The room was perfumed with incense, the bed littered with petals. As he set me down, the servants closed the doors behind us. Smiling, I took his hand and began leading him to the bed, "Time to show you what true divinity is."

He did not follow, "First, I have a wedding gift for you."

Seeing my curious stare, he smiled and moved to a hanging cloth of black. He yanked it, and my breath stopped short as the cloth fell away to reveal what was beneath it.

I beheld a reflection of myself, not the smeared, blurry reflections of the copper or obsidian sheens but the perfect reverse-twin of myself in exact detail. I touched the glass, expecting it to ripple like water, but finding a cool, hard surface instead. "How?" My question was cut short as I admired myself, my moonlit skin, curved hips and breasts, long black hair, truly I was beautiful, and deserving only of an equally beautiful prince.

"Another secret I gift to you." Azazel whispered as he began removing my few garments carefully, kissing the pretty neck I now drank in with this magnificent device. "This and I shall show you how to make far better cosmetics rather than the droll you use now, you deserve only the best my love."

When the last jewelled garment fluttered away, I spun on Azazel and kissed him, "And you deserve only the best in turn." I swiftly undressed him and found he was every bit as perfect under his clothes as I imagined. I lowered myself and swallowed his cock, like a serpent returning to its den, and worked my tongue. Azazel was no Marakesh, he did not ejaculate prematurely and lasted long into the night. I eyed my reflection as I worked and fancied I looked beautiful even with a cock filling my mouth, perhaps more so. I sensed the agreement of my mentor who coiled happily in my head.

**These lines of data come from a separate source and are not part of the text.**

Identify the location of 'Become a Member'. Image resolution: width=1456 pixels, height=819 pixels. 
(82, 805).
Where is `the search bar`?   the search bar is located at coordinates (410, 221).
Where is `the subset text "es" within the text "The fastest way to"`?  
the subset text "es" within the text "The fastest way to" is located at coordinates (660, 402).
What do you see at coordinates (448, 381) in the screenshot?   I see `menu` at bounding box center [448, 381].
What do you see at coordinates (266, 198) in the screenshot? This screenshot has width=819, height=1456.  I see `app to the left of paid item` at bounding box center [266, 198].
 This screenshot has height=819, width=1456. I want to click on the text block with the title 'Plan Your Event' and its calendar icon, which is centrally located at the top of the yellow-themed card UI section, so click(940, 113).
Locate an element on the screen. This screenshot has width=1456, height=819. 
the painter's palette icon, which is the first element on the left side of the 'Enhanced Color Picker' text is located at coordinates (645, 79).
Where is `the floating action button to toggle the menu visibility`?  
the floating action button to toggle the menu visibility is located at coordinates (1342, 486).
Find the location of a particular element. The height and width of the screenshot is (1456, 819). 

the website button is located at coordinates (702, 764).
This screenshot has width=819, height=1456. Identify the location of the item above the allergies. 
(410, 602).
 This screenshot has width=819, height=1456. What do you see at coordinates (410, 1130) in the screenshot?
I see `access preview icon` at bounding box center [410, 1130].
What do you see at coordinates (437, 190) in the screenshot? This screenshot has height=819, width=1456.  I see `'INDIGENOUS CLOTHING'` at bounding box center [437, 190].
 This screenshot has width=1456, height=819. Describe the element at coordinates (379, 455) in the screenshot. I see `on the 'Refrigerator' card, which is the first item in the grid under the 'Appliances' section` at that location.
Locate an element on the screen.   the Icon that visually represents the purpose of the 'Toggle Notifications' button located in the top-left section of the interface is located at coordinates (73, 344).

Raising me up in his strong arms, he took me to the bed and lowered me upon the soft sheets. Carefully at first he entered me, causing me to moan aloud, his hips thrusting slowly then picking up pace as I grew accustomed to his large manhood within me. His hands roamed me, crushing my breasts, caressing my figure as my nails dragged along his back. I kissed him and wrapped myself tight to him, but only so I could look over his shoulder.

I watched myself fornicating in the mirror, unable to tear my eyes from how perfect I looked in the act of coitus. Truly I was born to be a harlot, I was a masterpiece.

For the briefest moment, the reflection disappeared and I saw a figure standing there as if peering through a window. A naked woman of exquisite beauty to rival my own, giving me a warm look of pride, a woman I recognised from the Lesser Palaces. Before panic could engulf me I felt more than heard her utter, "Daughter." Then I was no longer there, caught in the throes of prophecy.

It was myself in the nightmare city, upon the altar, legs spread to a queue of waiting horrors wanting their turn with me, a familiar thrill of terror filled me as they entered. When not mating my womb spilled forth more of them, who joined the queue for their turn. Then I was up high, seeing the world from the stars as the Grigori must have, only the land seemed to be aflame, in the fire I could see writhing figures screaming for help, and it came in all its devastation as the oceans intruded upon the land to douse the fire.